** Opening RECORD EXCERPTS block **

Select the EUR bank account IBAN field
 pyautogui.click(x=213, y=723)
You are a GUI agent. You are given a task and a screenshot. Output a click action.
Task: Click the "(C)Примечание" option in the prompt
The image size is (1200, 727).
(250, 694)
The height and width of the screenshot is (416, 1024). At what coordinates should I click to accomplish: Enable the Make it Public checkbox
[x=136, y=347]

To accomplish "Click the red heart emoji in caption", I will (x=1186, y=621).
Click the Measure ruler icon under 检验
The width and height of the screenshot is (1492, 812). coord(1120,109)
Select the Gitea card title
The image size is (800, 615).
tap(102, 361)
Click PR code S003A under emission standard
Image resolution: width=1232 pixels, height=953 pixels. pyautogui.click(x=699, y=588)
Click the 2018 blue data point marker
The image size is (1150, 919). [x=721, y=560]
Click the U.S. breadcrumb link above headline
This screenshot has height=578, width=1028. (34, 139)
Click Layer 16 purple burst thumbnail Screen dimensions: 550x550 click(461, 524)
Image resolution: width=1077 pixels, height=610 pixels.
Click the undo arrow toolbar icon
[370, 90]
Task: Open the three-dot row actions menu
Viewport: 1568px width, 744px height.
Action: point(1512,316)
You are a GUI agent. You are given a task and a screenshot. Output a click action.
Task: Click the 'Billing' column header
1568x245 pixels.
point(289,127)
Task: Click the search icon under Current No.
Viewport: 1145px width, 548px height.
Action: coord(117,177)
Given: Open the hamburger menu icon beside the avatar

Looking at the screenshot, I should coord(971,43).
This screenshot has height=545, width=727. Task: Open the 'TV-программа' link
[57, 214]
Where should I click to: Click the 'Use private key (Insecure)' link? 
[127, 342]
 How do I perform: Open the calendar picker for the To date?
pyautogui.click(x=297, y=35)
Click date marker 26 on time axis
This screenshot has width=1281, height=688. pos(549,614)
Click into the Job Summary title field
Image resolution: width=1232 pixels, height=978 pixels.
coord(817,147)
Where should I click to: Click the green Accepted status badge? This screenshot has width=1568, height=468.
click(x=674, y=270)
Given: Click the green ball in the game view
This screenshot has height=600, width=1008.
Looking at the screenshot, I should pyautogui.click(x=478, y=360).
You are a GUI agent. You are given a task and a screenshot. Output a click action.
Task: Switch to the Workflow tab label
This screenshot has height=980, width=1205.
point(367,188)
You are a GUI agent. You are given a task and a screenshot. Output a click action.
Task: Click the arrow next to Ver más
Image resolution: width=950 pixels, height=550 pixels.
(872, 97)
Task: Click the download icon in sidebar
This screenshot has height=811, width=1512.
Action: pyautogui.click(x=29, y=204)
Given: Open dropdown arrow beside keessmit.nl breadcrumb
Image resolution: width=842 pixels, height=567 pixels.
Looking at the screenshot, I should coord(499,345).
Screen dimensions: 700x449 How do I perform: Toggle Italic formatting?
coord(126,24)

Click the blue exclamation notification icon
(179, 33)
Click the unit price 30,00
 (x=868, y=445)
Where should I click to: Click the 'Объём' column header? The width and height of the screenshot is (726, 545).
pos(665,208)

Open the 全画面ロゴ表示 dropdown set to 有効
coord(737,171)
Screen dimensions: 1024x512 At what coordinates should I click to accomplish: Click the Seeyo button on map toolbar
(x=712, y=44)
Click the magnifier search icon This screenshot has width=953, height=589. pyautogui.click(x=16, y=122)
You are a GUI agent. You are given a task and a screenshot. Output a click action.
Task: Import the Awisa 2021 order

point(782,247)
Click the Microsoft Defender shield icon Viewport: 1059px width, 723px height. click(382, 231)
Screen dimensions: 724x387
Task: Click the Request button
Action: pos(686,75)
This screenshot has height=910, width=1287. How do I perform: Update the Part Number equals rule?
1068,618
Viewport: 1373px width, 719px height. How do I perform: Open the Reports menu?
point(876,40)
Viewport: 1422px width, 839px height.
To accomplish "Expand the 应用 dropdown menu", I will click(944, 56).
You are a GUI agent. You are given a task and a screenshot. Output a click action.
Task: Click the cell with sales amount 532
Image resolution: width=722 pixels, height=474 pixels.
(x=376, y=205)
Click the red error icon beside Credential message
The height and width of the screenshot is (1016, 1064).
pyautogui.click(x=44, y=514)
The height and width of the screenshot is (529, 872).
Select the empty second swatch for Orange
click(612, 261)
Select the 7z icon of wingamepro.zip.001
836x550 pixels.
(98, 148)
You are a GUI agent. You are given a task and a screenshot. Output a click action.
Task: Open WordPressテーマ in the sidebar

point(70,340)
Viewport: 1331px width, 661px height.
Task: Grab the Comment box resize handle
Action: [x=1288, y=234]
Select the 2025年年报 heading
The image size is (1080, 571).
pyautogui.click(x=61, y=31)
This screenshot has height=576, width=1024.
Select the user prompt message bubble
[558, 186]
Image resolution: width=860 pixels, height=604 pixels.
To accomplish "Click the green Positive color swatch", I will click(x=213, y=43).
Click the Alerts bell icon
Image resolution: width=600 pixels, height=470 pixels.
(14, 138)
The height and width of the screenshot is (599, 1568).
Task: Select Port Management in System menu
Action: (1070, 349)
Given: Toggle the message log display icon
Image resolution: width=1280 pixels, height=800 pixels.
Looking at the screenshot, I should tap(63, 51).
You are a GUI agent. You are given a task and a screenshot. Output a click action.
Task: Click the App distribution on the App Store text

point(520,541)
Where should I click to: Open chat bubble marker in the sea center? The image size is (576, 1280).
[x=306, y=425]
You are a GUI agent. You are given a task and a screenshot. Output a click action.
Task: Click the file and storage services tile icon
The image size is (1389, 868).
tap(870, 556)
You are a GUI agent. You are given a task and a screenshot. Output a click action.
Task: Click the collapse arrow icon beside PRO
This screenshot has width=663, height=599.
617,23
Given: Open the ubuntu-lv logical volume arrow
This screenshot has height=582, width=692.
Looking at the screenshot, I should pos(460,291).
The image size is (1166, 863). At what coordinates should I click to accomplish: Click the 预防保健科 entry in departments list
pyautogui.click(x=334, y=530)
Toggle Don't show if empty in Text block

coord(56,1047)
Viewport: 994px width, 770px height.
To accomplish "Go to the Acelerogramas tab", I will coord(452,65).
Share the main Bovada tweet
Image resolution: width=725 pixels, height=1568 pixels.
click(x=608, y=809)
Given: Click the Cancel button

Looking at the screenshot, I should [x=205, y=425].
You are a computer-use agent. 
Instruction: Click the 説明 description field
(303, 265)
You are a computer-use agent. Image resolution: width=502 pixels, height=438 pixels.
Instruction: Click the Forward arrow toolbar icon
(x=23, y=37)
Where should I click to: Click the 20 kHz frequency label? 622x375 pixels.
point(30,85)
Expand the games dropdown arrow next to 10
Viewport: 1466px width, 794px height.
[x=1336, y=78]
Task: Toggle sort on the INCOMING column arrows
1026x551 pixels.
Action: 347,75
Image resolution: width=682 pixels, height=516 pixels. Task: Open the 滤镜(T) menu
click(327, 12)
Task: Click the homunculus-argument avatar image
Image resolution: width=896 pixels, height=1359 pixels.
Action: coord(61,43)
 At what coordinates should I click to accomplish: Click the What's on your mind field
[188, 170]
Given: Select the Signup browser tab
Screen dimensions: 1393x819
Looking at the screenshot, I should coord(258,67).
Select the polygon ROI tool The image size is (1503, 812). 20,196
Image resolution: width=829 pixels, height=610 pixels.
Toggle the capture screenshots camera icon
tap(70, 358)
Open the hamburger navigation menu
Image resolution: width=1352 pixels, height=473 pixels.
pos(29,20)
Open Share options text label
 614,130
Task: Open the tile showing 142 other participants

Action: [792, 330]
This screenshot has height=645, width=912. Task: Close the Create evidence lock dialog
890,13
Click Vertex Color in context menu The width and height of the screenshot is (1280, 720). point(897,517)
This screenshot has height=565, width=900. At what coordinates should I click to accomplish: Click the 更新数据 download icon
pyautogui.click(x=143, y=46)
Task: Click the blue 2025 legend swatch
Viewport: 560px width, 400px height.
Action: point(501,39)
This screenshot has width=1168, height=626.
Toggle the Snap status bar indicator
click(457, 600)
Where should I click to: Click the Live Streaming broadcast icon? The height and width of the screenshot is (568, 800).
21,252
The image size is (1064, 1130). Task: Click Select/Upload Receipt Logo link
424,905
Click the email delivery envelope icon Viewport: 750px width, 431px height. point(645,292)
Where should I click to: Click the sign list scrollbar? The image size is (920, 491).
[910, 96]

** Closing RECORD EXCERPTS block **

» ABOUT THIS EXERCISE:
Would you report every line of the entries above containing the word "title"?

» RESPONSE AREA:
Select the Gitea card title
Click into the Job Summary title field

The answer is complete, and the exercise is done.